» **What you are asked to do**
Transcribe the data that follows precisely, omitting nothing.

Given records Start Marker

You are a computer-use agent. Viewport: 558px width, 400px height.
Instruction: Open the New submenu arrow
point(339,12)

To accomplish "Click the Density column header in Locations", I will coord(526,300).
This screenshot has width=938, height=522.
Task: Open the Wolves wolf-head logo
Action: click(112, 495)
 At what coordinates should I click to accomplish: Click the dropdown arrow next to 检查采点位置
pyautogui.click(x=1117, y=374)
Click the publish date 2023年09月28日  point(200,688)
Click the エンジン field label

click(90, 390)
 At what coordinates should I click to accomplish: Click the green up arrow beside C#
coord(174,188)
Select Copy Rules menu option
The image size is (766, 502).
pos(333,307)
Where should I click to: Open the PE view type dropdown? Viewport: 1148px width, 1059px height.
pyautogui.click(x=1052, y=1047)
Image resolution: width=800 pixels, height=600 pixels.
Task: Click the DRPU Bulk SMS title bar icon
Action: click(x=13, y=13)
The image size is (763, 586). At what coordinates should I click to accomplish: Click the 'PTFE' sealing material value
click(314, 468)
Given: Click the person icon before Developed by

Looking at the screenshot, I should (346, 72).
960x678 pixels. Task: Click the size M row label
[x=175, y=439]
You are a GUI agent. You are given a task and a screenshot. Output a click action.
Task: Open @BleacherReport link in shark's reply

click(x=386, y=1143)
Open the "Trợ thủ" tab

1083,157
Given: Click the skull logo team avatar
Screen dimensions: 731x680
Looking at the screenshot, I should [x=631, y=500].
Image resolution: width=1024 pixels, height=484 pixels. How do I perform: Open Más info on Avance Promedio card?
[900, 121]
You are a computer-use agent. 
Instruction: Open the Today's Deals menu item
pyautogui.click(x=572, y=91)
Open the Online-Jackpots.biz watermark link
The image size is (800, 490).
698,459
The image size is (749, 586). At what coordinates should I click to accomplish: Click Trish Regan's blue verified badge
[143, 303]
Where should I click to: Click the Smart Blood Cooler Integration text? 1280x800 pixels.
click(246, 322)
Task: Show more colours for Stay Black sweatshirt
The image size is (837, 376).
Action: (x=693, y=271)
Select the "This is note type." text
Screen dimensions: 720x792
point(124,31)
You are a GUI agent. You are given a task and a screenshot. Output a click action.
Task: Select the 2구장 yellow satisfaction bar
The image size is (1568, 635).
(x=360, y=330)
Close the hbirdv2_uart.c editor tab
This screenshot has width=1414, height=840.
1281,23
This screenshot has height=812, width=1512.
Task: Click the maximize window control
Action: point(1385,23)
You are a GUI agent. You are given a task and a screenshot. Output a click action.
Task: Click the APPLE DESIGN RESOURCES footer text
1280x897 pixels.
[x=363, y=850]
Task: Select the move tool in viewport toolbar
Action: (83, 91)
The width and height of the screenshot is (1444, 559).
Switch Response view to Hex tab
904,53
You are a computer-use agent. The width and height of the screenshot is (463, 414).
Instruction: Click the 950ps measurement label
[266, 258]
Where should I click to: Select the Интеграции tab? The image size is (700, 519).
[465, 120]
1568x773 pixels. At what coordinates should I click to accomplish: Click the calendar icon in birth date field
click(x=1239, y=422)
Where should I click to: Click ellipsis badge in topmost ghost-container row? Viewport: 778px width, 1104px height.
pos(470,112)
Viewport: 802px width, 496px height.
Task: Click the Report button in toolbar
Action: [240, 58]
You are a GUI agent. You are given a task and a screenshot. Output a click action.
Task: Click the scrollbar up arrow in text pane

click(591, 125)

Given records End Marker

» **Solution below**
You are a computer-use agent. Viewport: 558px width, 400px height.
Instruction: Open the New submenu arrow
point(339,12)

To accomplish "Click the Density column header in Locations", I will coord(526,300).
This screenshot has width=938, height=522.
Task: Open the Wolves wolf-head logo
Action: click(112, 495)
 At what coordinates should I click to accomplish: Click the dropdown arrow next to 检查采点位置
pyautogui.click(x=1117, y=374)
Click the publish date 2023年09月28日  point(200,688)
Click the エンジン field label

click(90, 390)
 At what coordinates should I click to accomplish: Click the green up arrow beside C#
coord(174,188)
Select Copy Rules menu option
The image size is (766, 502).
pos(333,307)
Where should I click to: Open the PE view type dropdown? Viewport: 1148px width, 1059px height.
pyautogui.click(x=1052, y=1047)
Image resolution: width=800 pixels, height=600 pixels.
Task: Click the DRPU Bulk SMS title bar icon
Action: click(x=13, y=13)
The image size is (763, 586). At what coordinates should I click to accomplish: Click the 'PTFE' sealing material value
click(314, 468)
Given: Click the person icon before Developed by

Looking at the screenshot, I should (346, 72).
960x678 pixels. Task: Click the size M row label
[x=175, y=439]
You are a GUI agent. You are given a task and a screenshot. Output a click action.
Task: Open @BleacherReport link in shark's reply

click(x=386, y=1143)
Open the "Trợ thủ" tab

1083,157
Given: Click the skull logo team avatar
Screen dimensions: 731x680
Looking at the screenshot, I should [x=631, y=500].
Image resolution: width=1024 pixels, height=484 pixels. How do I perform: Open Más info on Avance Promedio card?
[900, 121]
You are a computer-use agent. 
Instruction: Open the Today's Deals menu item
pyautogui.click(x=572, y=91)
Open the Online-Jackpots.biz watermark link
The image size is (800, 490).
698,459
The image size is (749, 586). At what coordinates should I click to accomplish: Click Trish Regan's blue verified badge
[143, 303]
Where should I click to: Click the Smart Blood Cooler Integration text? 1280x800 pixels.
click(246, 322)
Task: Show more colours for Stay Black sweatshirt
The image size is (837, 376).
Action: (x=693, y=271)
Select the "This is note type." text
Screen dimensions: 720x792
point(124,31)
You are a GUI agent. You are given a task and a screenshot. Output a click action.
Task: Select the 2구장 yellow satisfaction bar
The image size is (1568, 635).
(x=360, y=330)
Close the hbirdv2_uart.c editor tab
This screenshot has width=1414, height=840.
1281,23
This screenshot has height=812, width=1512.
Task: Click the maximize window control
Action: point(1385,23)
You are a GUI agent. You are given a task and a screenshot. Output a click action.
Task: Click the APPLE DESIGN RESOURCES footer text
1280x897 pixels.
[x=363, y=850]
Task: Select the move tool in viewport toolbar
Action: (83, 91)
The width and height of the screenshot is (1444, 559).
Switch Response view to Hex tab
904,53
You are a computer-use agent. The width and height of the screenshot is (463, 414).
Instruction: Click the 950ps measurement label
[266, 258]
Where should I click to: Select the Интеграции tab? The image size is (700, 519).
[465, 120]
1568x773 pixels. At what coordinates should I click to accomplish: Click the calendar icon in birth date field
click(x=1239, y=422)
Where should I click to: Click ellipsis badge in topmost ghost-container row? Viewport: 778px width, 1104px height.
pos(470,112)
Viewport: 802px width, 496px height.
Task: Click the Report button in toolbar
Action: [240, 58]
You are a GUI agent. You are given a task and a screenshot. Output a click action.
Task: Click the scrollbar up arrow in text pane

click(591, 125)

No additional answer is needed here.